J2降格の大宮アルディージャ。
5位からの転落劇に虚脱感だけが漂う
シーズン最後のホームゲームが終わった。ピッチでは、ベンチコートを羽織った選手たちが、うつむき加減にのそのそ歩き出した。
「前を向けぇ!!」
大勢の観客が居残ったスタンドからは、男性の叱咤する声が聞こえる。一方で、いたわるような眼差しを向ける人たちもいた。
「今日は気分が乗らなくなっちゃったよ」
首から関係者パスをぶら下げた中年男性はぼやき節だ。どんな予定が入っていたのかわからないが、全身に虚脱感が滲む。スタジアムという箱の中で、様々な感情がないまぜになっていた。それが「降格」という現実なのだろう。
J2降格が決まり、ゴール裏のサポーターに頭を下げる大宮の選手たち 2017年11月26日、NACKスタジアム。

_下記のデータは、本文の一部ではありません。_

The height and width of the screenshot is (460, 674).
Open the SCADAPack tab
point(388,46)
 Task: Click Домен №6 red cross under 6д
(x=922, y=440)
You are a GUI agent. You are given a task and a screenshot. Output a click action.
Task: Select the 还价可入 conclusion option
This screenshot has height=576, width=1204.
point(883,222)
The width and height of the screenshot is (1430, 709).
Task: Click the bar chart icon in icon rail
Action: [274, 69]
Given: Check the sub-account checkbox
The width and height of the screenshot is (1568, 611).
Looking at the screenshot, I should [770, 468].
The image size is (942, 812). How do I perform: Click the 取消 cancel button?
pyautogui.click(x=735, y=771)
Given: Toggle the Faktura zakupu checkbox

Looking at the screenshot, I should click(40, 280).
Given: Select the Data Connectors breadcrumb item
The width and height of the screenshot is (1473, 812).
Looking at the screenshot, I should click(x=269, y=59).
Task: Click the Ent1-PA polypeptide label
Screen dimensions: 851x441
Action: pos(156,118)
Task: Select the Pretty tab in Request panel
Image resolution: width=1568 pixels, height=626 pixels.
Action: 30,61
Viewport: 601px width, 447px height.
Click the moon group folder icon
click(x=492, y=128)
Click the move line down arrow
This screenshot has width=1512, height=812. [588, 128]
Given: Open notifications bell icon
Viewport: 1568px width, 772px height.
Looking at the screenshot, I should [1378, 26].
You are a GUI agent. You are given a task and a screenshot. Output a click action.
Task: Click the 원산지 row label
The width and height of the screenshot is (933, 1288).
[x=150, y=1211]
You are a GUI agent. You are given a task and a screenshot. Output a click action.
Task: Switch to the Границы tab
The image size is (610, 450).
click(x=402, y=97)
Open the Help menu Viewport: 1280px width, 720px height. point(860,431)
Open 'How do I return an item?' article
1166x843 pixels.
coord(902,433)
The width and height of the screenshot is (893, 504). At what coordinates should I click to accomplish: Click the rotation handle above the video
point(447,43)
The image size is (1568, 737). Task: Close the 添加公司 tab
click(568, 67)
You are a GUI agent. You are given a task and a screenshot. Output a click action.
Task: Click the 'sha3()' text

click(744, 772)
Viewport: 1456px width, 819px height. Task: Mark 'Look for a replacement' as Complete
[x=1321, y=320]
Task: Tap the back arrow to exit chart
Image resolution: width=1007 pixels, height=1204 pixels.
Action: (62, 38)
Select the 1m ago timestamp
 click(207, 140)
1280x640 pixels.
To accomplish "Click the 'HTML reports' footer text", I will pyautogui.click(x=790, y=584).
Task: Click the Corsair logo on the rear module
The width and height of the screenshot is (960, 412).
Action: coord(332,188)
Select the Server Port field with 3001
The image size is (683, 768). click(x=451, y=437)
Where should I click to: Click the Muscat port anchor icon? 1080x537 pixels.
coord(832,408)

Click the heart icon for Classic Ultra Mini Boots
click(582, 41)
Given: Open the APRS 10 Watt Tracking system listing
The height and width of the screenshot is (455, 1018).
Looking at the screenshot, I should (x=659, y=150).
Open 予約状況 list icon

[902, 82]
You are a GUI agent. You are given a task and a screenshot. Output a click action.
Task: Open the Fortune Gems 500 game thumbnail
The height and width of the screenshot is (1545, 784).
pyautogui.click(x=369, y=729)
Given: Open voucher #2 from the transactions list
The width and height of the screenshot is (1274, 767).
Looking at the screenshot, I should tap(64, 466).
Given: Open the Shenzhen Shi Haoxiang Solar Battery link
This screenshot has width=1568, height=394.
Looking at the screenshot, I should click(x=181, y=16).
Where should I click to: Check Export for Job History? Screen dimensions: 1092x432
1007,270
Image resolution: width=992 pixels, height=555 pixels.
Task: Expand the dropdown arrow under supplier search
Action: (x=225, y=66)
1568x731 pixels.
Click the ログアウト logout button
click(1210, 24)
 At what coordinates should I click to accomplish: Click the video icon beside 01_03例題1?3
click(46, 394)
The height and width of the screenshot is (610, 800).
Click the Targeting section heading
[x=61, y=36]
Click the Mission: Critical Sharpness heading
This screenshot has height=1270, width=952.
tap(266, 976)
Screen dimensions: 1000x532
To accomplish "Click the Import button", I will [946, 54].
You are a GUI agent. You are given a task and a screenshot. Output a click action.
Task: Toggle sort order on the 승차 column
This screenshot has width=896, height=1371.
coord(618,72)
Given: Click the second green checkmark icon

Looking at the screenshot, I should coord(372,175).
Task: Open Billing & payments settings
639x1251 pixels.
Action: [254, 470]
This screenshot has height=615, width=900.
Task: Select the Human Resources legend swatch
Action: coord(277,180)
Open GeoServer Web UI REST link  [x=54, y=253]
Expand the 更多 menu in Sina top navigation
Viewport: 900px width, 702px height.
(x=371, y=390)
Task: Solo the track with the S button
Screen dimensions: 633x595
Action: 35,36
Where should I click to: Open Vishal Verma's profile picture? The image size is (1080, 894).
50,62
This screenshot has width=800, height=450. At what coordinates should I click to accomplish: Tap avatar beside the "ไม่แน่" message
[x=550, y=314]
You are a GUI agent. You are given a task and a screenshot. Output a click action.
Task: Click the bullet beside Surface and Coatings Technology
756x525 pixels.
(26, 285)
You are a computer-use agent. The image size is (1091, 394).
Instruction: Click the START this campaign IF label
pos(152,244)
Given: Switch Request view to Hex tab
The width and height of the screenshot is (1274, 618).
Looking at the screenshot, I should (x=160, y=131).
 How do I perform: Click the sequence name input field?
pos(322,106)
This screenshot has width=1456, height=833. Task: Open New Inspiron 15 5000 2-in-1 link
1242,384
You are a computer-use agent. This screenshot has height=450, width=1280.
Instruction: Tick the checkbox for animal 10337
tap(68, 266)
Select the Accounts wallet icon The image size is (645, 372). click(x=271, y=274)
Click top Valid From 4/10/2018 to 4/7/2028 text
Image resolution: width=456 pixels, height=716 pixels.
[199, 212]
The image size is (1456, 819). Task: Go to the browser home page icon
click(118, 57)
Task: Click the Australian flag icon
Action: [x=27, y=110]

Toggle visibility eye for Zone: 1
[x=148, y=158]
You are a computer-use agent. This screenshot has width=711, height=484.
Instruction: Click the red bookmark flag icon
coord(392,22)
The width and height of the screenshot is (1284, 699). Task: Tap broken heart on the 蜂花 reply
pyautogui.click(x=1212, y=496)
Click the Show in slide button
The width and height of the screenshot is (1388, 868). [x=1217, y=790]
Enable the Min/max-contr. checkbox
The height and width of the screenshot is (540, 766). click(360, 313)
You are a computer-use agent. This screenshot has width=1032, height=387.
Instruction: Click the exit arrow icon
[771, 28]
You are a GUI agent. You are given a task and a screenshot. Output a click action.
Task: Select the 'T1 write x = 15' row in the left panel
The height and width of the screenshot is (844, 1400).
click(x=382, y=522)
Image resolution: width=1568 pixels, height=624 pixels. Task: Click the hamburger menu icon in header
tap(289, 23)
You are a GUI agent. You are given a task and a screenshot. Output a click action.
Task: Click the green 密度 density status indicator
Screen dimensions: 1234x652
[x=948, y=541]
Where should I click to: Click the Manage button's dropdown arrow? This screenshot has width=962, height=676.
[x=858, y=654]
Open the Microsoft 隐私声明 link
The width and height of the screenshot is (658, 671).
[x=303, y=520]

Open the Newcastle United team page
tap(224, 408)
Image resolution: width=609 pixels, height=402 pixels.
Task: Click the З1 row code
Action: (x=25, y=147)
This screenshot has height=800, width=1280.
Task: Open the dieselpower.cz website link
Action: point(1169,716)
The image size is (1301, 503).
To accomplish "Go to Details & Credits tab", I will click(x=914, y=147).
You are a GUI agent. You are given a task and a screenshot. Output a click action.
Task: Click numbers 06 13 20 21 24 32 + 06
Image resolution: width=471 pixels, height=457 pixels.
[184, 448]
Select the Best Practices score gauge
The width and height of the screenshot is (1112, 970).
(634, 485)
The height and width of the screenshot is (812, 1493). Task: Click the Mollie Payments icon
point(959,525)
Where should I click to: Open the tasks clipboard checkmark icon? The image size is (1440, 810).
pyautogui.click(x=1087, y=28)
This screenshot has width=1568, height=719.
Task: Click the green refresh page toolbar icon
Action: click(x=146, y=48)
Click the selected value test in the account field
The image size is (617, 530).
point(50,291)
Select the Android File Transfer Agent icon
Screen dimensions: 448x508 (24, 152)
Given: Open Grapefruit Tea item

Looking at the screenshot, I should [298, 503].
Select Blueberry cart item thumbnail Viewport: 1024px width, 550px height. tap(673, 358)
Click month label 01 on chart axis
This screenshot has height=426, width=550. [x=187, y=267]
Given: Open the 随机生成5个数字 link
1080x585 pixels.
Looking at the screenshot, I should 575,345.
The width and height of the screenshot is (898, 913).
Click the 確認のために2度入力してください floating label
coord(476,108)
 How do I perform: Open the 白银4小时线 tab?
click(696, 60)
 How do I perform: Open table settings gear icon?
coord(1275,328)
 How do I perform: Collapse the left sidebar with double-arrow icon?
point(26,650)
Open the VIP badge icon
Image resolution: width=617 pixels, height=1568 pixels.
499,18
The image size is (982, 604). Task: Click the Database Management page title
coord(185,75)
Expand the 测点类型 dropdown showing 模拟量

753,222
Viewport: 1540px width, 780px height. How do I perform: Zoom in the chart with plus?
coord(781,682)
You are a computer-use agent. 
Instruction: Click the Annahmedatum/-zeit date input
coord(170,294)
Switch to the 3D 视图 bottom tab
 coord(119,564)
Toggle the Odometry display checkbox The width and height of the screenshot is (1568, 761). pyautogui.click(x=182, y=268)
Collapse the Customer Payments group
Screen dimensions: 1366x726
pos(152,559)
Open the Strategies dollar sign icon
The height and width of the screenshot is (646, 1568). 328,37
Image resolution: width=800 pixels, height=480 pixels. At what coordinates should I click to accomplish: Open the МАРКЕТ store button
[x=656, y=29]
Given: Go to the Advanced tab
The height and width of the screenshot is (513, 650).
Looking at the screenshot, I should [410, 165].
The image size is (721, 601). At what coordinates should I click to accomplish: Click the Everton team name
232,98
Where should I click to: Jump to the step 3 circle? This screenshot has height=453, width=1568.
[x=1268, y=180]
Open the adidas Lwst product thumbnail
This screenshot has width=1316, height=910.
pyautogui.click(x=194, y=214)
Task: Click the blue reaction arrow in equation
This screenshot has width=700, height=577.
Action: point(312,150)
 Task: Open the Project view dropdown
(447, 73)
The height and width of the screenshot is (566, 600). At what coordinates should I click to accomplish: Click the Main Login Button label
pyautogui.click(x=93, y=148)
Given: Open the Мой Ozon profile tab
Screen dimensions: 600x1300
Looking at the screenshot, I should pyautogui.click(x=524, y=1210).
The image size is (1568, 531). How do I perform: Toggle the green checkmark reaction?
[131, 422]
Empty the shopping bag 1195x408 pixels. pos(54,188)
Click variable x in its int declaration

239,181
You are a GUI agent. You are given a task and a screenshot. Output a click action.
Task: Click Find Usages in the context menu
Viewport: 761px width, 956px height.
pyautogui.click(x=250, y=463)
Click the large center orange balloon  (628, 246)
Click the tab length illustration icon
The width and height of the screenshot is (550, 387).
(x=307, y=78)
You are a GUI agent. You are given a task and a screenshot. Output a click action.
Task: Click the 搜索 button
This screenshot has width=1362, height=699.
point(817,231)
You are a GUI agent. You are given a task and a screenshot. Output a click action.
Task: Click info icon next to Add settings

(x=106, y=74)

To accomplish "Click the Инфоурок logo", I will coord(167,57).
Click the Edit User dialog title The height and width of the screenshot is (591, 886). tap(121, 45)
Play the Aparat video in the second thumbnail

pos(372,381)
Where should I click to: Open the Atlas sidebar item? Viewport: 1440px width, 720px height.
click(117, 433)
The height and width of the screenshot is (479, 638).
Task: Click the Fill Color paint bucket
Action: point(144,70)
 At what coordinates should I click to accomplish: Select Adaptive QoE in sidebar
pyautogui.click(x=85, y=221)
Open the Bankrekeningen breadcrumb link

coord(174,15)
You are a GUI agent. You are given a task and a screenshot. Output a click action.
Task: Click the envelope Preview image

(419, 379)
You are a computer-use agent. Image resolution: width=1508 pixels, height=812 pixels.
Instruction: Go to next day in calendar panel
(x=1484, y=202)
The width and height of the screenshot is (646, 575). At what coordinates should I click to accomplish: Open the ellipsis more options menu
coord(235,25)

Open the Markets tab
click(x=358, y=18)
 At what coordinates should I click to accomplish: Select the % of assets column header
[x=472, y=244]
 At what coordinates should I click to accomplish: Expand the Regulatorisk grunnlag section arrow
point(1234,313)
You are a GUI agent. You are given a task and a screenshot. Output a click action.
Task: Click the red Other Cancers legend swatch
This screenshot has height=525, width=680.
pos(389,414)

J1第33節、17位大宮アルディージャは残留をかけ、16位ヴァンフォーレ甲府との戦いに挑んでいる。
「勝たなければ降格」。残留を争う直接対決というプレッシャーも重なるだけに、ファンは選手の気持ちを少しでも楽にしようとしたのだろう。「ENJOY!!!」。試合開始直前、ゴール裏で人文字を掲げている。楽しむ。その境地に達することができれば、重圧ははねのけられる。